The text should decode to something like:
Dit zijn enkele aantekeningen in het Nederlands, de secundaire taal van EA. Het vertalen gebeurt nog steeds handmatig.
(Apologies to native Dutch speakers: this is aGoogle translation.)
-
Ian,
I'm pretty sure I saw some methods to get translations using the API
...
EA.Element.GetTXNote (string Code, long Flag) and the likes.
Geert
PS. the Dutch is pretty much OK, no apologies neede :)
-
I hope this doesn't disclose a business secret:
Decode the BASE64 and replace the first two bytes (letters "SS") with the letters "PK" - now you have a valid PKZip archive format.
Extract the (single) entry "str.dat":
<?xml version="1.0" standalone="no" ?>
<translations><translation language="nl" nameLocked="0" aliasLocked="0" notesLocked="1" nameChecksum="0" aliasChecksum="0" notesChecksum="0" name="" alias="">Dit zijn enkele aantekeningen in het Nederlands, de secundaire taal van EA. Het vertalen gebeurt nog steeds handmatig.</translation></translations>
We sometimes also extract stuff from the t_documents table, but we have not seen this kind of obfuscation(?) before.
Why "SS"?
Maybe it's short for "Sparx Systems" - you have a "Sparx Systems" ZIP format!
-
Hmm, nice catch, thanks Johann :)
Geert
-
Hmm, nice catch, thanks Johann :)
Geert
Wot 'e sed!!!!!
Out of interest, how did you figure that out? Seems a "random" change...
Paolo
-
Hope it's not derived from Schutz-Staffel :-(
q.
-
Pure genius Johann.
I would like to award the 2024 'Sparx Sherlock Holmes Award for Best EA Detective' to Johan!!
Thanks to Geert for seeing the element.getTXNote(...) and element.setTXNote(..) methods.
I'm not sure which release these appeared in, but they do everything I need.
Nearly everything: the value of the languae code which these methods needs can be found in usys_system in the TranslateSecondary setting.

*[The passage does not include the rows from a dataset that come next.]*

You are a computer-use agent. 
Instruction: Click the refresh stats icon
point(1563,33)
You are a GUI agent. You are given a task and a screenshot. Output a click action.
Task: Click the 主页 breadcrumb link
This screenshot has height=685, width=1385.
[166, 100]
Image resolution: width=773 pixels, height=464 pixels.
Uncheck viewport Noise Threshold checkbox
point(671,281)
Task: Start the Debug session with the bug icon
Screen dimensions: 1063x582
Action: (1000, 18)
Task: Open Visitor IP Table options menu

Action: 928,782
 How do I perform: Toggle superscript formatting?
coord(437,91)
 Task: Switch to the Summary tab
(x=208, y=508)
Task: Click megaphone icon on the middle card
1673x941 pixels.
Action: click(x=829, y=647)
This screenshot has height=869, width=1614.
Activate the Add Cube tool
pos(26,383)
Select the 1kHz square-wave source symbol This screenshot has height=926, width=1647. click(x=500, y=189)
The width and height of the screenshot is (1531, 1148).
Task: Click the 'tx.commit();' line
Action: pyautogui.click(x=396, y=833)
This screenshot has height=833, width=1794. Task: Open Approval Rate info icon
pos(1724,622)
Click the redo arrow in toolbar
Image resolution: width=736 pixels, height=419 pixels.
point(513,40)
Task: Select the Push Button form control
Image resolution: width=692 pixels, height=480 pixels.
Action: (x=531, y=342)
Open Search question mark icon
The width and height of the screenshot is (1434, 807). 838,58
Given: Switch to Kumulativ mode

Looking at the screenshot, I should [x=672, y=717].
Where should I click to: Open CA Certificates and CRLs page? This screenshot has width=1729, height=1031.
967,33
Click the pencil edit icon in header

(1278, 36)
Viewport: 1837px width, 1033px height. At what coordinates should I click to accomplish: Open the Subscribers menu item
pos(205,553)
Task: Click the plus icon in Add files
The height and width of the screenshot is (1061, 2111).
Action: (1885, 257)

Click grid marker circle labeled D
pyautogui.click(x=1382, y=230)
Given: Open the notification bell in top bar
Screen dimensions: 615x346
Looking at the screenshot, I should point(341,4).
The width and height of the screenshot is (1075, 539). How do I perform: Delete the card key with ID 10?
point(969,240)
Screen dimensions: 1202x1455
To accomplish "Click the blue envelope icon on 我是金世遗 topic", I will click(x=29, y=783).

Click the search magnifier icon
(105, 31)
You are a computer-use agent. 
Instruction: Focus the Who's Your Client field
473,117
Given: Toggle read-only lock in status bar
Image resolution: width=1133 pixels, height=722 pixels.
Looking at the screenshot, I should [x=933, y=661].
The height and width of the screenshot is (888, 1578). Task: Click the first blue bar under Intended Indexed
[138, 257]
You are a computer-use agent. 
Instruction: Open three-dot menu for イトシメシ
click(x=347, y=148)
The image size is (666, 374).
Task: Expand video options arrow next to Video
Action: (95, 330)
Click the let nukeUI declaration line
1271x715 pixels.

But Johan is still a genius.
-
[...] Nearly everything: the value of the languae code which these methods [Element.GetTXNote and alike] needs can be found in usys_system in the TranslateSecondary setting.
[...]
There is easier way IMHO to find these language codes. Sparx documentation says (for Element.*TX* methods): "[...] Two-letter language code (found on the 'Translations' page of the 'Manage Model Options' dialog)".